— Task brief —
Copy all of the records exactly.
= = = = = = =
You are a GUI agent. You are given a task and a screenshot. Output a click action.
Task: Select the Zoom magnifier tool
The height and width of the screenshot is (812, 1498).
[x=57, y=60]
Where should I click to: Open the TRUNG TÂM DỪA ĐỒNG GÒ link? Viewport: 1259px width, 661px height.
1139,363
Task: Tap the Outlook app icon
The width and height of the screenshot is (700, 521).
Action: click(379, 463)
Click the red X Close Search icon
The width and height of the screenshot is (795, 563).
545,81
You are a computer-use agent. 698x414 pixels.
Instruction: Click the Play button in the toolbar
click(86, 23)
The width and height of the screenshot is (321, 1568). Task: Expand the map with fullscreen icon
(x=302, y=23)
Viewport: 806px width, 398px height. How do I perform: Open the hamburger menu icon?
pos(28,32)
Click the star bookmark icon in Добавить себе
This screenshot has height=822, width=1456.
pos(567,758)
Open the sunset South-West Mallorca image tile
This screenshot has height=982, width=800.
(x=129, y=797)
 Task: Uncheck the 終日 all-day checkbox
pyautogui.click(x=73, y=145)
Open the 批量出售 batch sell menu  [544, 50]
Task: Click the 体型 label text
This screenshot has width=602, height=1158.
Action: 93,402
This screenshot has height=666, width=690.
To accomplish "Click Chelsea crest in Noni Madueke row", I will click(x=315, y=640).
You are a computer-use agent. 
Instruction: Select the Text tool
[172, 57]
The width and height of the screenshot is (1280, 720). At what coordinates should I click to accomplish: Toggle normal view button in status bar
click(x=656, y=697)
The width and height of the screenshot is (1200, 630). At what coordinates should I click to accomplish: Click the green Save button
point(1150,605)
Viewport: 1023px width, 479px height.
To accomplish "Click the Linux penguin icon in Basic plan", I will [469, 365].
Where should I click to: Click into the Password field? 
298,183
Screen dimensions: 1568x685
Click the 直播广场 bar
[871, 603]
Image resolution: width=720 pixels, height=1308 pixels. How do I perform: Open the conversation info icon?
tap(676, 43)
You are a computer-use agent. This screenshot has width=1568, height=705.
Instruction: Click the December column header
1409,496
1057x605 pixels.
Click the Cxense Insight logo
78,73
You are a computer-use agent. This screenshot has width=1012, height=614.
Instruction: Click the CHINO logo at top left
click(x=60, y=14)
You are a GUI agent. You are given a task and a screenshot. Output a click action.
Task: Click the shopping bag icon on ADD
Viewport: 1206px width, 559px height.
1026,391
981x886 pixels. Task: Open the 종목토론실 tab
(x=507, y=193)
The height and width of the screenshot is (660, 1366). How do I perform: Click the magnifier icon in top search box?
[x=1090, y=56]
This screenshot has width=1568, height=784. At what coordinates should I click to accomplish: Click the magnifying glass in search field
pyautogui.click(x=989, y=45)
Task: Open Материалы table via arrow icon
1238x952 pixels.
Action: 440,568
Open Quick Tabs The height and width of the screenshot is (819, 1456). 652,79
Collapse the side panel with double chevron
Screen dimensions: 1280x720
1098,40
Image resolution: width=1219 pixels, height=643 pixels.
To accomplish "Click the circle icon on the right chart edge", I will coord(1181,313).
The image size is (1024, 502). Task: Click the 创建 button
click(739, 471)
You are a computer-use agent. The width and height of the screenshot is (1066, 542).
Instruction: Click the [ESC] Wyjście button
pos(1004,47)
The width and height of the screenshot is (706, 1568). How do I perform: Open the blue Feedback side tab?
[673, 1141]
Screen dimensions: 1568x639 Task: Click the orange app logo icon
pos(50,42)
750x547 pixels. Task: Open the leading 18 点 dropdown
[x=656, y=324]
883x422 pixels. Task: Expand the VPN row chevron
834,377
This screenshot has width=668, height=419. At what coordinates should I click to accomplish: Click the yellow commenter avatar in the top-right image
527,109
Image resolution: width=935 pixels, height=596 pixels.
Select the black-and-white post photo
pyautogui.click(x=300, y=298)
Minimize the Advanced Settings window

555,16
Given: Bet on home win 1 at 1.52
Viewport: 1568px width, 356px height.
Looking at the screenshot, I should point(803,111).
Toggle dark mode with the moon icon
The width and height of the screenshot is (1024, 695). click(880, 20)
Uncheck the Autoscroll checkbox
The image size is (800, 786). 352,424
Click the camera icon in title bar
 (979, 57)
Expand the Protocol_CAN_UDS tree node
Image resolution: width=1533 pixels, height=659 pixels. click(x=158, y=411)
= = = = = = =
— Task result —
You are a GUI agent. You are given a task and a screenshot. Output a click action.
Task: Select the Zoom magnifier tool
The height and width of the screenshot is (812, 1498).
[x=57, y=60]
Where should I click to: Open the TRUNG TÂM DỪA ĐỒNG GÒ link? Viewport: 1259px width, 661px height.
1139,363
Task: Tap the Outlook app icon
The width and height of the screenshot is (700, 521).
Action: click(379, 463)
Click the red X Close Search icon
The width and height of the screenshot is (795, 563).
545,81
You are a computer-use agent. 698x414 pixels.
Instruction: Click the Play button in the toolbar
click(86, 23)
The width and height of the screenshot is (321, 1568). Task: Expand the map with fullscreen icon
(x=302, y=23)
Viewport: 806px width, 398px height. How do I perform: Open the hamburger menu icon?
pos(28,32)
Click the star bookmark icon in Добавить себе
This screenshot has height=822, width=1456.
pos(567,758)
Open the sunset South-West Mallorca image tile
This screenshot has height=982, width=800.
(x=129, y=797)
 Task: Uncheck the 終日 all-day checkbox
pyautogui.click(x=73, y=145)
Open the 批量出售 batch sell menu  [544, 50]
Task: Click the 体型 label text
This screenshot has width=602, height=1158.
Action: 93,402
This screenshot has height=666, width=690.
To accomplish "Click Chelsea crest in Noni Madueke row", I will click(x=315, y=640).
You are a computer-use agent. 
Instruction: Select the Text tool
[172, 57]
The width and height of the screenshot is (1280, 720). At what coordinates should I click to accomplish: Toggle normal view button in status bar
click(x=656, y=697)
The width and height of the screenshot is (1200, 630). At what coordinates should I click to accomplish: Click the green Save button
point(1150,605)
Viewport: 1023px width, 479px height.
To accomplish "Click the Linux penguin icon in Basic plan", I will [469, 365].
Where should I click to: Click into the Password field? 
298,183
Screen dimensions: 1568x685
Click the 直播广场 bar
[871, 603]
Image resolution: width=720 pixels, height=1308 pixels. How do I perform: Open the conversation info icon?
tap(676, 43)
You are a computer-use agent. This screenshot has width=1568, height=705.
Instruction: Click the December column header
1409,496
1057x605 pixels.
Click the Cxense Insight logo
78,73
You are a computer-use agent. This screenshot has width=1012, height=614.
Instruction: Click the CHINO logo at top left
click(x=60, y=14)
You are a GUI agent. You are given a task and a screenshot. Output a click action.
Task: Click the shopping bag icon on ADD
Viewport: 1206px width, 559px height.
1026,391
981x886 pixels. Task: Open the 종목토론실 tab
(x=507, y=193)
The height and width of the screenshot is (660, 1366). How do I perform: Click the magnifier icon in top search box?
[x=1090, y=56]
This screenshot has width=1568, height=784. At what coordinates should I click to accomplish: Click the magnifying glass in search field
pyautogui.click(x=989, y=45)
Task: Open Материалы table via arrow icon
1238x952 pixels.
Action: 440,568
Open Quick Tabs The height and width of the screenshot is (819, 1456). 652,79
Collapse the side panel with double chevron
Screen dimensions: 1280x720
1098,40
Image resolution: width=1219 pixels, height=643 pixels.
To accomplish "Click the circle icon on the right chart edge", I will coord(1181,313).
The image size is (1024, 502). Task: Click the 创建 button
click(739, 471)
You are a computer-use agent. The width and height of the screenshot is (1066, 542).
Instruction: Click the [ESC] Wyjście button
pos(1004,47)
The width and height of the screenshot is (706, 1568). How do I perform: Open the blue Feedback side tab?
[673, 1141]
Screen dimensions: 1568x639 Task: Click the orange app logo icon
pos(50,42)
750x547 pixels. Task: Open the leading 18 点 dropdown
[x=656, y=324]
883x422 pixels. Task: Expand the VPN row chevron
834,377
This screenshot has width=668, height=419. At what coordinates should I click to accomplish: Click the yellow commenter avatar in the top-right image
527,109
Image resolution: width=935 pixels, height=596 pixels.
Select the black-and-white post photo
pyautogui.click(x=300, y=298)
Minimize the Advanced Settings window

555,16
Given: Bet on home win 1 at 1.52
Viewport: 1568px width, 356px height.
Looking at the screenshot, I should point(803,111).
Toggle dark mode with the moon icon
The width and height of the screenshot is (1024, 695). click(880, 20)
Uncheck the Autoscroll checkbox
The image size is (800, 786). 352,424
Click the camera icon in title bar
 (979, 57)
Expand the Protocol_CAN_UDS tree node
Image resolution: width=1533 pixels, height=659 pixels. click(x=158, y=411)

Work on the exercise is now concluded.